__WORK ORDER__. Exact copies of the lines from the one with "Open the Velg menu" through the last line of the entries, and no pictures, make up the answer.

↓

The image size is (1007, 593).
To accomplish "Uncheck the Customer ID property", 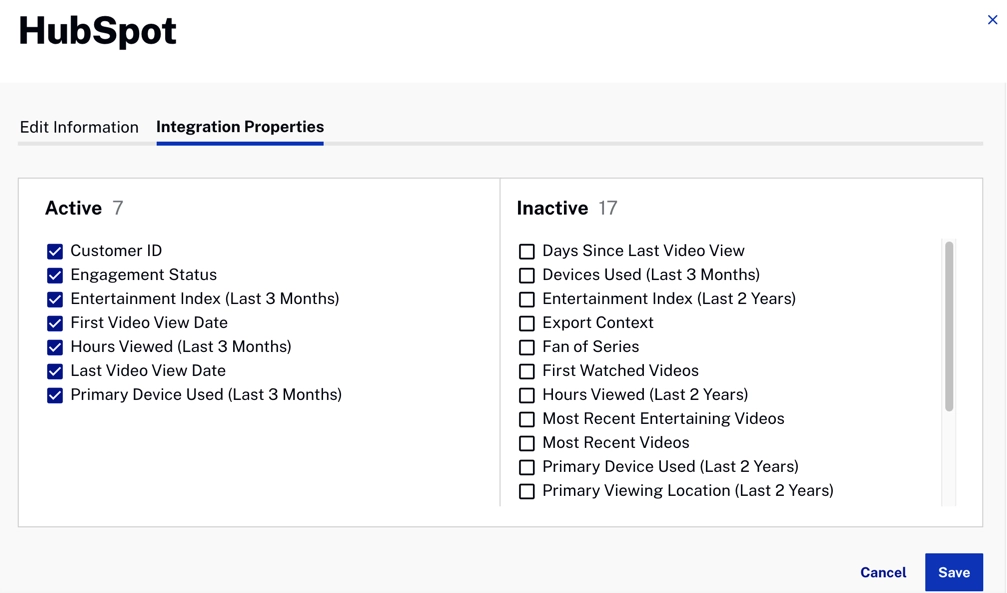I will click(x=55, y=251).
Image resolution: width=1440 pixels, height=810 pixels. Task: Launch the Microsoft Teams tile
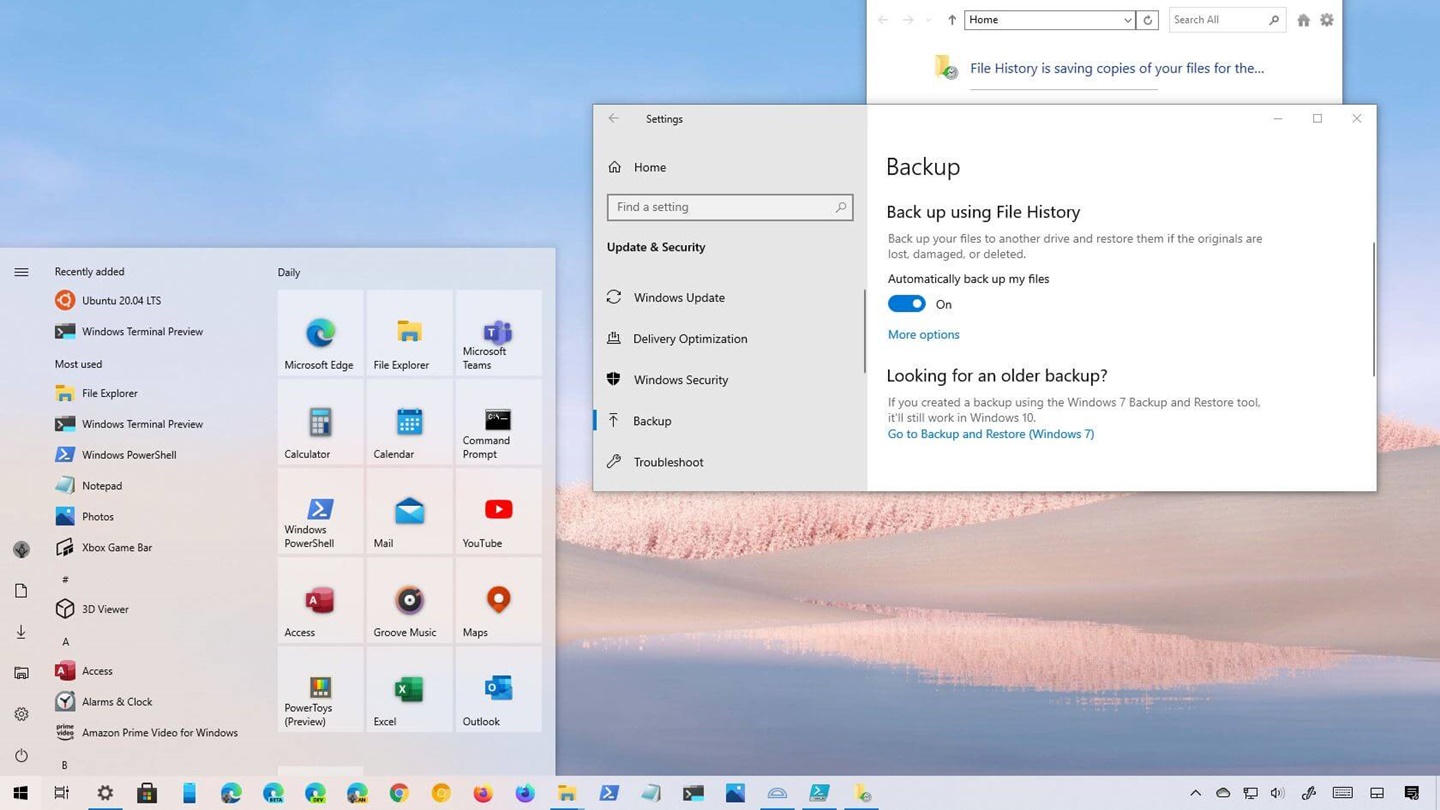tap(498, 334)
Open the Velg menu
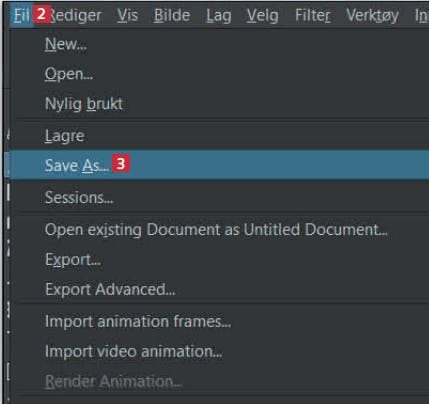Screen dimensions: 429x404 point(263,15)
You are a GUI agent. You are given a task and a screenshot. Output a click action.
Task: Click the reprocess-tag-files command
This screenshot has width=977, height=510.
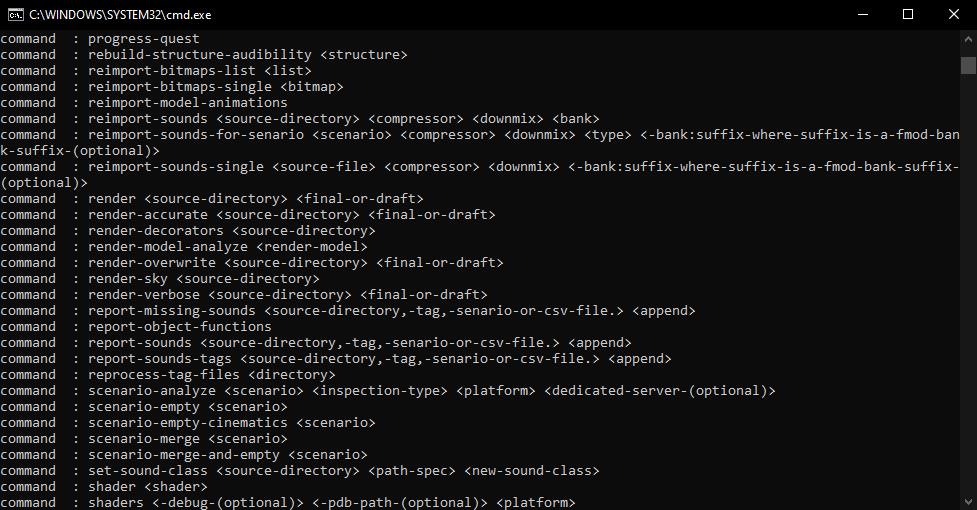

↑

__RESULT OF THIS EXERCISE__.
Open the Velg menu
Screen dimensions: 429x404 point(263,15)
You are a GUI agent. You are given a task and a screenshot. Output a click action.
Task: Click the reprocess-tag-files command
This screenshot has width=977, height=510.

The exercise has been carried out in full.